3. You get to learn all the stuff you were too lazy to learn before. Kids ask a stupid amount of questions and inevitably they will ask you something that you should know the answer to but don’t. Do you honestly know why the sky is blue? Can you tell me what the biggest spider in the world is? Well thank google for modern parenting made easy.
2. You get a pass on watching cartoons. I get that it’s 2019 and people should be free to live how they want but let’s be honest; a grown man watching cartoons by himself is a total loser. It’s too bad too because Gumball and Gravity Falls are straight up amazing.

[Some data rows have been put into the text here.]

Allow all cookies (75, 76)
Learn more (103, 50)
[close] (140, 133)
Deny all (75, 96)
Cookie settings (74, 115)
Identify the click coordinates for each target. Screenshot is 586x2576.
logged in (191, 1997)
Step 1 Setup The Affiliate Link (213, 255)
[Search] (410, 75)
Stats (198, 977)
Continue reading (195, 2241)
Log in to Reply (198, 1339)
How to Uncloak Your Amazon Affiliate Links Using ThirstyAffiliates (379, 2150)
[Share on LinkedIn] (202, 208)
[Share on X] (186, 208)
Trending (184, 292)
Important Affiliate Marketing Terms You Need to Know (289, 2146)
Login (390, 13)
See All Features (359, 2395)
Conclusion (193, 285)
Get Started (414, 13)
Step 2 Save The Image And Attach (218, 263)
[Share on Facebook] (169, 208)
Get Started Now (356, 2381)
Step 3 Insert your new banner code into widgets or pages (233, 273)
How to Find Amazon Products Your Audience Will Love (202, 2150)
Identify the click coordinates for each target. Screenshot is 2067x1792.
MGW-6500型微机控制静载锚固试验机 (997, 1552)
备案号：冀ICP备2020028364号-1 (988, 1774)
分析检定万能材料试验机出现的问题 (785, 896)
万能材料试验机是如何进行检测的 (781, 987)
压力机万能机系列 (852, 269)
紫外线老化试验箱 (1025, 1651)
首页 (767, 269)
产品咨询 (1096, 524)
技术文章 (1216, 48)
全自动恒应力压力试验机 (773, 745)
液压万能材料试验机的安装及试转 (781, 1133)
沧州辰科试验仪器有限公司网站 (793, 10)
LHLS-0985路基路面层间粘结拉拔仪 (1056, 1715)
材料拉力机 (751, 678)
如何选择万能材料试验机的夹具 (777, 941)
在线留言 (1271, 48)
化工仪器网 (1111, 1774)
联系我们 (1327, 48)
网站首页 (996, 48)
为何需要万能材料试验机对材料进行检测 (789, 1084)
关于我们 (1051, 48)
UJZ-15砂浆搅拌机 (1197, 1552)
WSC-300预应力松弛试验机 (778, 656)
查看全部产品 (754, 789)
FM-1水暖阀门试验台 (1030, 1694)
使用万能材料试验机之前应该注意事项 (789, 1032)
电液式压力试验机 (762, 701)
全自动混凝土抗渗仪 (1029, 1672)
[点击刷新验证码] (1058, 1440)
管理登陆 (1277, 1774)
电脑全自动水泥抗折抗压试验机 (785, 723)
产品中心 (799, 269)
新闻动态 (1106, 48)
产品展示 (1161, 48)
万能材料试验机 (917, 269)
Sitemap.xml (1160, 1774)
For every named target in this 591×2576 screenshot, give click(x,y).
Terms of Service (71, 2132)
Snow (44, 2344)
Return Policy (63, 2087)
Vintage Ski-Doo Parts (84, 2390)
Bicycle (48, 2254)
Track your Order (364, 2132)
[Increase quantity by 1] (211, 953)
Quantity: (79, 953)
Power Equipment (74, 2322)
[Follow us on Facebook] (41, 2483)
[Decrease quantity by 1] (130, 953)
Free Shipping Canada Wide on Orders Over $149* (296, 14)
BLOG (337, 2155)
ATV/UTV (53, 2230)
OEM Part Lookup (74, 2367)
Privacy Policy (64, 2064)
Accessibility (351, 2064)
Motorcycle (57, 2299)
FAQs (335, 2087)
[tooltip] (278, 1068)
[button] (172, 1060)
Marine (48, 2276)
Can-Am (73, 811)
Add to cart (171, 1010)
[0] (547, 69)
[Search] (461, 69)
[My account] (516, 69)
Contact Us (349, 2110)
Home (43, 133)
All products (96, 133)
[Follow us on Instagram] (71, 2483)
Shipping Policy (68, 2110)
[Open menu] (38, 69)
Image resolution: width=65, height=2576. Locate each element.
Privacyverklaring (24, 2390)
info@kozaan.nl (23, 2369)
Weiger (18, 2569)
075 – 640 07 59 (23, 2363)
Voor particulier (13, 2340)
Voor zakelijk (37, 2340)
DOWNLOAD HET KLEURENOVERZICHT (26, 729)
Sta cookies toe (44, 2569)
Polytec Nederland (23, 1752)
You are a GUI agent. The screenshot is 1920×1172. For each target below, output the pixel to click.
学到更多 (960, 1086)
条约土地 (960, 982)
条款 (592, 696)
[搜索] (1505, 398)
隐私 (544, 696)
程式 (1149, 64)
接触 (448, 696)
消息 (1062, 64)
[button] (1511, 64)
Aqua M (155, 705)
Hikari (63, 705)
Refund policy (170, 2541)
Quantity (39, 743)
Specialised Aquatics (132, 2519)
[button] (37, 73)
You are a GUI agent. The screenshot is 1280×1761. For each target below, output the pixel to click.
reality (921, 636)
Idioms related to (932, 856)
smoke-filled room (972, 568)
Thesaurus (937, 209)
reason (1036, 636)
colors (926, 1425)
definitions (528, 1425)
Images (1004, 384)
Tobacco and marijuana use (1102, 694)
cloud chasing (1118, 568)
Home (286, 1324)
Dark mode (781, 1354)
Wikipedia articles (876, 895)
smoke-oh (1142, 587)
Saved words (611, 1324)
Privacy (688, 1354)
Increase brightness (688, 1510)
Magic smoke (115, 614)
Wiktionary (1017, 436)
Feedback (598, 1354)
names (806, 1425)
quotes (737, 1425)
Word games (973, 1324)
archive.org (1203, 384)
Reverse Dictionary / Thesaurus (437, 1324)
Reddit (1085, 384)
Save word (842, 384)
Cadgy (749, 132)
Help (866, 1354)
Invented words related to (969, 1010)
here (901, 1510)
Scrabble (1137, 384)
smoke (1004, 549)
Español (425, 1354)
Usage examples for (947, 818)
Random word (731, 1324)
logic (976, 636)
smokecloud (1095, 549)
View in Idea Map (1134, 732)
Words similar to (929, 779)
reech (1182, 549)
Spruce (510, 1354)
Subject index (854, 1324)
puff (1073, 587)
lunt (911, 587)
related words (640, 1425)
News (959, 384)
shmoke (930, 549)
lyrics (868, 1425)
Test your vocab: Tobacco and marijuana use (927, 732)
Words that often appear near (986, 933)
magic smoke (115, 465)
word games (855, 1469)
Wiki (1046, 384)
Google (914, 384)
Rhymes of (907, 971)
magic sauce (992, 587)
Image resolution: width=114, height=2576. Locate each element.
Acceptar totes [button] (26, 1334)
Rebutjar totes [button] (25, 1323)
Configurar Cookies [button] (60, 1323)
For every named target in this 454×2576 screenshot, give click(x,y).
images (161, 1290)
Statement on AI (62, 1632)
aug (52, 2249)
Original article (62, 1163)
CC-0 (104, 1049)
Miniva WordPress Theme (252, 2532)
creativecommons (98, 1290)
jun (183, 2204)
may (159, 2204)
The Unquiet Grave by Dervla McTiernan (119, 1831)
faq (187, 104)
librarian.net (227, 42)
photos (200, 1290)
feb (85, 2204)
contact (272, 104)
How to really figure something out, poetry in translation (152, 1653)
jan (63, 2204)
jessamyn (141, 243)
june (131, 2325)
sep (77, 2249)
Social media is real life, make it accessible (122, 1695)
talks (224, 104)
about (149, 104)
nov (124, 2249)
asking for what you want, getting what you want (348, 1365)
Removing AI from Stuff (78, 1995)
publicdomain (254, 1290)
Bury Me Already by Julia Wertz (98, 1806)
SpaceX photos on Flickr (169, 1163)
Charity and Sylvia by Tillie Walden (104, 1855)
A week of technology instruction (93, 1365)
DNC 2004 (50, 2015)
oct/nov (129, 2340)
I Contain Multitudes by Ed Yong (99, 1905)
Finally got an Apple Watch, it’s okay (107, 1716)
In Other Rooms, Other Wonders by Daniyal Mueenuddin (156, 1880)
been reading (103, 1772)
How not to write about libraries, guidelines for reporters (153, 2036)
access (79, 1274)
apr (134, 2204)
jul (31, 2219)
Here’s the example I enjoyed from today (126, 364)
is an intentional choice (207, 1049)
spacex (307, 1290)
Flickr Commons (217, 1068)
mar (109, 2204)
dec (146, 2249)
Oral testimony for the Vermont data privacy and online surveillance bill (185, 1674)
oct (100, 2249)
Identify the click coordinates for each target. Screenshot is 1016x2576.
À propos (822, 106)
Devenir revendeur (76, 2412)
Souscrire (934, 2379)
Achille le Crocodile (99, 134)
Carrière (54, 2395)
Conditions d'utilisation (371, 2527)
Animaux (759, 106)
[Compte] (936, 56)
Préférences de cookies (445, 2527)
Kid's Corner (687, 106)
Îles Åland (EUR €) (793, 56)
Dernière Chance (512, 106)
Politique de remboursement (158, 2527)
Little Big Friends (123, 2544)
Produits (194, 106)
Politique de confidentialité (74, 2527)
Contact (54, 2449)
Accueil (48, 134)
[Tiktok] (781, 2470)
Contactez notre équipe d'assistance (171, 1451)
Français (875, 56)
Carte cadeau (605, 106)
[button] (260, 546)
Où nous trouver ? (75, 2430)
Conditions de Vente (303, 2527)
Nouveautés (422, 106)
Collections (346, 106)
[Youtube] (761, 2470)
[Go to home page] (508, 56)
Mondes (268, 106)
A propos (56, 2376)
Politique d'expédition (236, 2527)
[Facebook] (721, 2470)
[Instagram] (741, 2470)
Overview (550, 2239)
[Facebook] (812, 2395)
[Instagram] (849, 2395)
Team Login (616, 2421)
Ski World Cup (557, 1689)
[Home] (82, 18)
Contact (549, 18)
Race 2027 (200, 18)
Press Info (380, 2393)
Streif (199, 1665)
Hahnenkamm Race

I’m glad I get to watch them with a valid excuse.
- The mundane becomes magical. Perhaps a better way to phrase this would be that you are reawakened to the magic that you mistook for the mundane. Kids actually see the world because they aren’t yet trained to ignore everything. There are bugs and puddles and clouds and countless other amazing things in this world that I just wouldn’t see if not for the inquisitive eyes of my children. They remind me to slow down and pay attention. They inspire me to be inspired.
Bonus. They remind you that people are awesome. It’s easy to think that people suck if you spend too much time around adults. The sad truth is, most adults suck. But they didn’t always suck. Once upon a time they were kids who saw the world with hungry eyes and vibrant imaginations. This is maybe my favorite, unexpected perk of being a dad. My faith in humanity has been restored. Kids aren’t the future, they are the now, and we should all get on board with this.